Теперь к множественным воспалениям, мозолям, ушибам и укусам насекомых прибавились следы от зубов, когтей и острых обломков костей мертвечины. Пускай не иначе как чудом среди наемников не оказалось серьезно раненных, выглядели эти измызганные и искусанные бедолаги весьма жалко. Погибших не было, но двоица, отлучившаяся по приказу Остина за водой, бесследно пропала — тяжкая утрата и сильный удар по боевому духу команды. Следов их тел так и не было обнаружено, они как в воду канули. Наемники заглядывали в колодец, бросая туда камни и по-дикарски аукая, но лишь глухое эхо отвечало им.

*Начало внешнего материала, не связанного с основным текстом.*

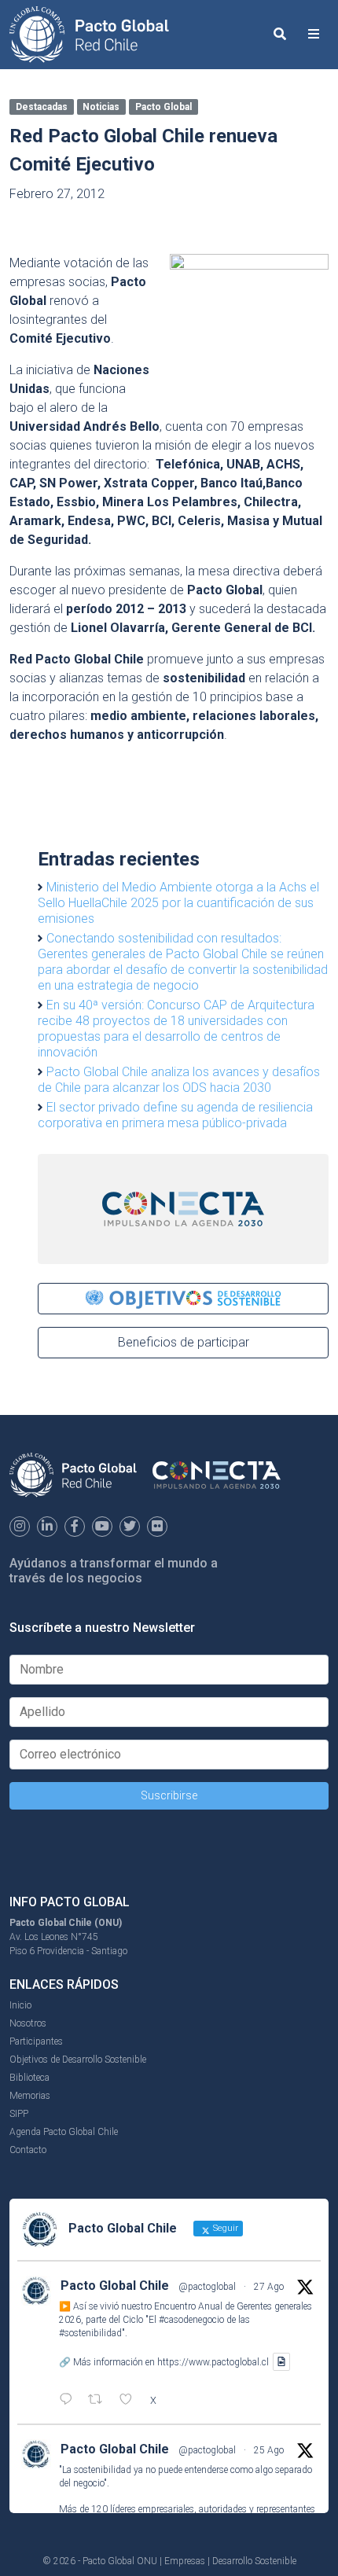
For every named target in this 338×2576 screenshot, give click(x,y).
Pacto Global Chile (115, 2285)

Перевязанные первыми же попавшимися под руки лоскутами ткани, охающие и ахающие бойцы старались лишний раз не приближаться к злосчастному дому с которого все это началось. Верго не мог их в этом винить. Хоть выживших и можно было назвать условно невредимыми (царапины и ссадины не в счет), но вот сказать подобное о их психическом состоянии было никак нельзя. Для большинства, произошедшее стало если не умопомрачительным кошмаром, то настоящим испытанием воли и духа. Руки отдыхающих бойцов едва заметно тряслись, своей дрожью чем-то напоминая старческий тремор, а те немногие изнуренные гвардейцы что таки умудрились заснуть, содрогались и едва заметно всхлипывали во сне. Не было и единого человека из группы, для которого произошедшее прошло бы бесследно.

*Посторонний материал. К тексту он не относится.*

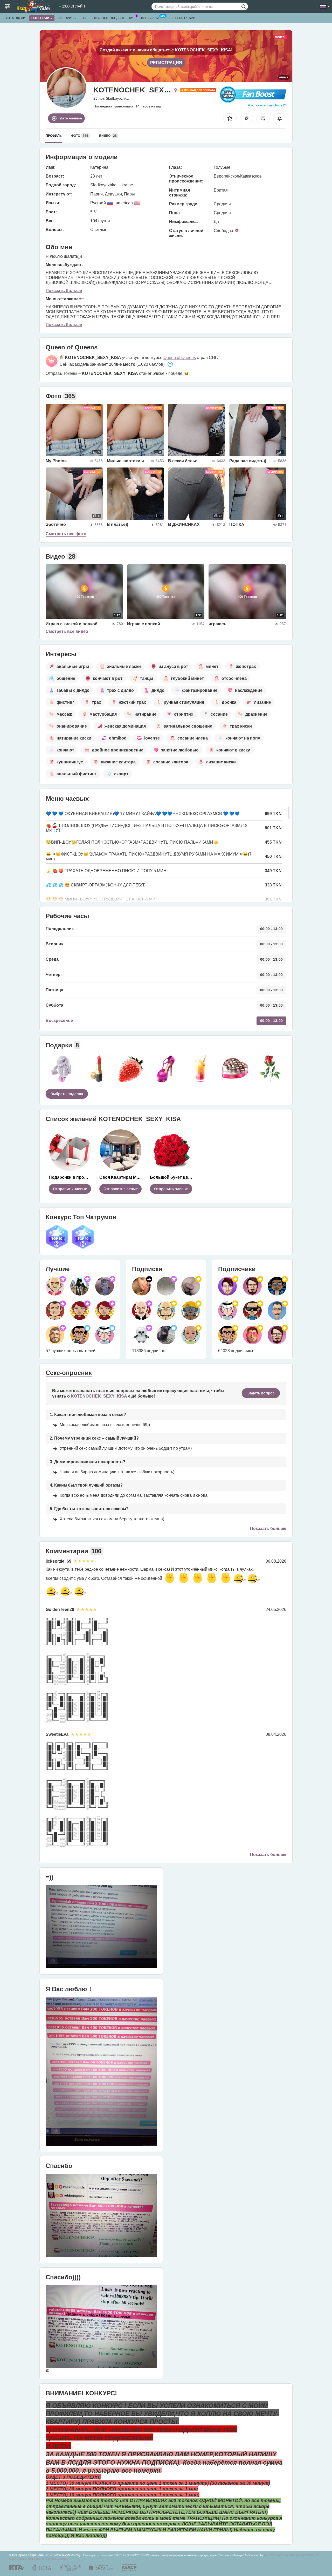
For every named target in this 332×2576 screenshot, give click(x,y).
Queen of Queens (179, 357)
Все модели (15, 18)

Теперь, при свете солнца можно было наконец более детально осмотреть громадных созданий, что ранее ломились в дом, сокрушая стены. Умолкшие навеки гиганты мутно-зелеными холмами возвышались на фоне раскиданной тут и там мертвечины. Их запутанная мясная структура и величественный размер при свете солнца вызывали скорее недоумение, — не было ясно как настолько непропорциональные создания вообще могли удерживать равновесие и худо-бедно передвигаться. Громадины по своей сути были огромным конструктором, ассорти из крупных мертвых тварей. Рога, копыта, зубы, когти и даже надломанные кости — все в них служило своеобразным оружием. Поблекшие глаза и очертания морд животных тонули в жутком месиве. Смотреть на такое дольше нескольких минут определенно было вредно для психического здоровья, к такому выводу можно было прийти уже на второй минуте их осмотра. Слишком уж они были инородны и омерзительны человеческому глазу.
Верго также не забыл уделить внимание навеки застывшему в неловкой позе Раусу, а точнее его передней части тела что находилась несколько ниже груди. Предсказатель с долей праздного любопытства и немалой толикой отвращения разглядывал упитанную личинку, слегка вываливающуюся из распростертого на земле тела. Но не сам змеевик был интересен предсказателю (хоть его размеры и были по-настоящему беспрецедентны), и даже не то, как Раус мог ходить и говорить с этой штукой, покоившейся на месте его желудочно-кишечного тракта. Заинтересовали предсказателя мелкие символы, что тонкой вязью покрывали упитанную личинку. Они были словно выжжены на ее поверхности.